What needs to be done:
Among the entries below, find the lines that hold the word "will" and report them.

(Items from a data source)

----

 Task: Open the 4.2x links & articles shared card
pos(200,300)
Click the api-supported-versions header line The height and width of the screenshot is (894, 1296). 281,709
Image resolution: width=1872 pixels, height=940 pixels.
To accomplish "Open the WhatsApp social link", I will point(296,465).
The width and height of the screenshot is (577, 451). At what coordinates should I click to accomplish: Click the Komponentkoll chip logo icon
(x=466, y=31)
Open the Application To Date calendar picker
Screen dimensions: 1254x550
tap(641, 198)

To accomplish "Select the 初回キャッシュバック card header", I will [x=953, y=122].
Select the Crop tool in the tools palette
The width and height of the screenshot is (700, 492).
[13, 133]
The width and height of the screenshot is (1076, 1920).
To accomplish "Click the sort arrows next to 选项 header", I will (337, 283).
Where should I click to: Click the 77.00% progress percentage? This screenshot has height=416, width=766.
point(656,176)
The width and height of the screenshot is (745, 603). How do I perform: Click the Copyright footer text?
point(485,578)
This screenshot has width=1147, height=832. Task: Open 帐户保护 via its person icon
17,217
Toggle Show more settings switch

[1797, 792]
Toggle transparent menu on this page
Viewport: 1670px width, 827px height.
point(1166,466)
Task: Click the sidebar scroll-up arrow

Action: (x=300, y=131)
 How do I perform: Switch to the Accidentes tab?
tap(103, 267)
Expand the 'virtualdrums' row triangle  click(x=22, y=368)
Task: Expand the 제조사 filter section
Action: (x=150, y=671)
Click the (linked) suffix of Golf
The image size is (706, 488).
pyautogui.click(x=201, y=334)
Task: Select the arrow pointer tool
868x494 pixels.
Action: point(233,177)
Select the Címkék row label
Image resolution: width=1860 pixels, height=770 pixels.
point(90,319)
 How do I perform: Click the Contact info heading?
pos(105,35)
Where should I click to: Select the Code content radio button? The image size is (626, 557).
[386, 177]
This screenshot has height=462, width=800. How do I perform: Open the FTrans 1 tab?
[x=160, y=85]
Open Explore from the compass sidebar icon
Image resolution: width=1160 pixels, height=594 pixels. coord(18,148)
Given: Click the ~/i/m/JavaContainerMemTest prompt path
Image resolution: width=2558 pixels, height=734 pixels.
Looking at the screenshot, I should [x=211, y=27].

----

Problem solution:
To accomplish "Open the WhatsApp social link", I will point(296,465).
To accomplish "Select the 初回キャッシュバック card header", I will [x=953, y=122].
To accomplish "Click the sort arrows next to 选项 header", I will (337, 283).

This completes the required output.